The highly-successful producer and author Anna Winger (whose works include “Deutschland 83”, “Deutschland 86”, and “Deutschland 89”) and her co-author Alexa Karolinski are behind this internationally-acclaimed series. It was directed by the actress and filmmaker Maria Schrader (“Stefan Zweig: Farewell to Europe”), who also starred in Winger’s “Deutschland” trilogy. Not least because the series was filmed to a large extent in Yiddish, most of the actors that appear in it are Jewish. “We wanted people who either speak or are familiar with the language”, said Producer Winger to Variety magazine. What is more, she explains, there are numerous film and television projects featuring Jewish stories that involved not a single Jew either behind or in front of the camera. “We felt it was important to change this”, says Winger.
The director Maria Schrader and her cameraman Wolfgang Thaler employ sensitive visual imagery to conjure up Esty’s world. Although they use shades of beige and brown to depict her life in the ultra-orthodox Jewish community as an increasingly oppressive nightmare, they nonetheless succeed in capturing in atmospheric moments the connectedness, rituals, and festivals that characterize the community, rather than discrediting it. So although “Unorthodox” tells the story of a young woman’s battle to liberate herself from her religious straightjacket, this by no means implies that it is some sort of final reckoning with the community; rather it is a touching search for meaning in which all the protagonists are forced to face their internal conflicts, and in some cases also their demons. Despite the series ending on a reconciliatory note, however, we do not discover how and whether they succeed.
So perhaps it is not surprising that fans of the four-part series were already speculating shortly after its launch about whether a sequel would be forthcoming.
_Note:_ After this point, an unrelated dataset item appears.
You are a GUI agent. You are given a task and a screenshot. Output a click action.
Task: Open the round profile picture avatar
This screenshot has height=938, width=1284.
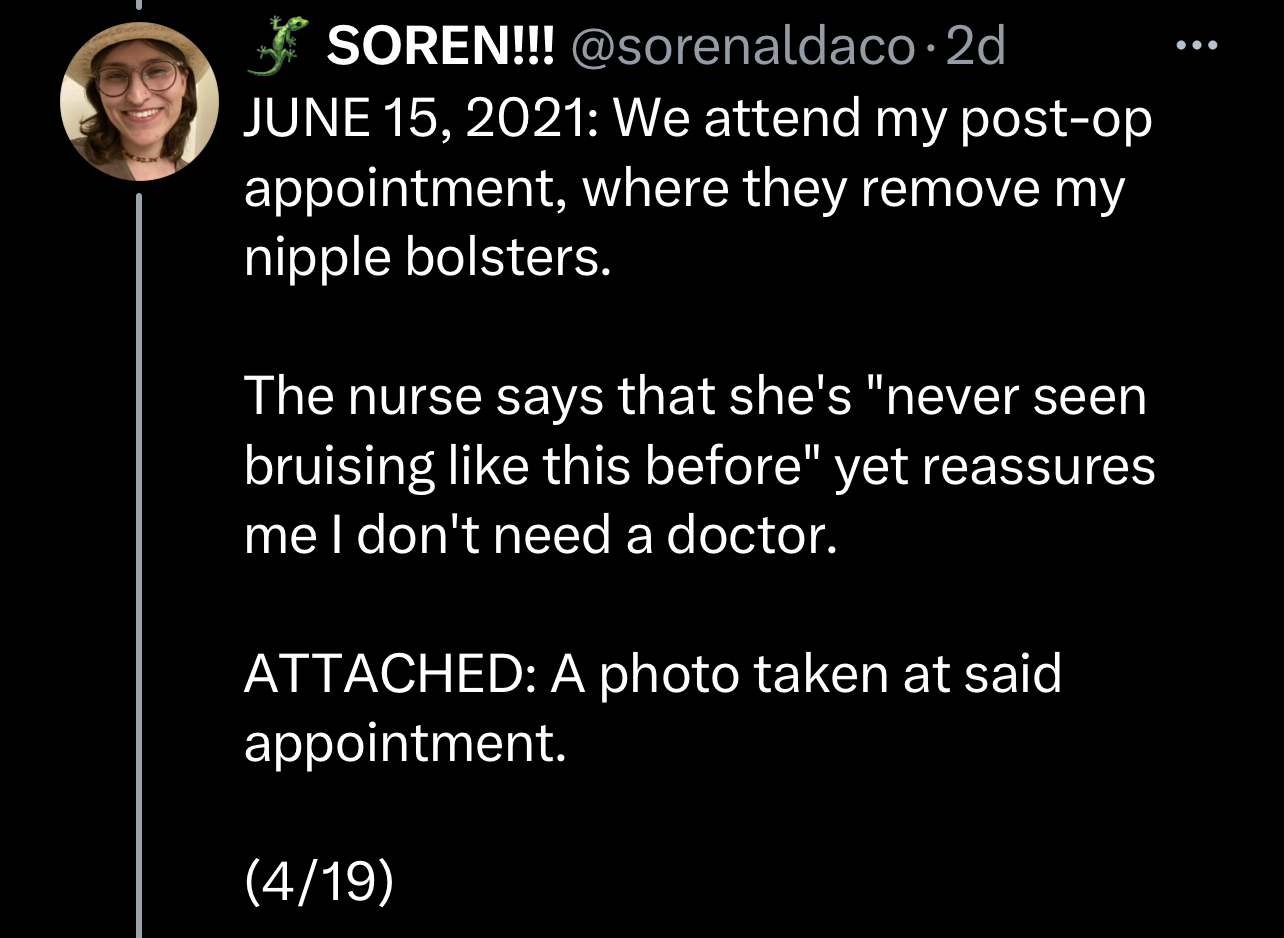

As things currently stand, it is not at all clear whether we will ever discover what Esty does with her hard-won freedom. By way of consolation, the author Deborah Feldman gives an impressive account in her second autobiographical novel “Exodus” of how she analyzed her past, traced her family’s history, and discovered her own identity.
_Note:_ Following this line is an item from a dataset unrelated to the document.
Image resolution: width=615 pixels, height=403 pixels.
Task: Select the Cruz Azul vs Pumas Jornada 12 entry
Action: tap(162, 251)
Netflix Original "Unorthodox"; 4 episodes @ 53 - 55 minutes.
The four-part German original mini series, written by Anna Winger and Alexa Karolinski, is inspired by Deborah Feldman's bestseller of the same name.
Directed by Maria Schrader. Shira Haas, Jeff Wilbusch and Amit Rahav play the main roles.
Unorthodox was shot in Yiddish and English and has been running exclusively and worldwide on Netflix since March 2020.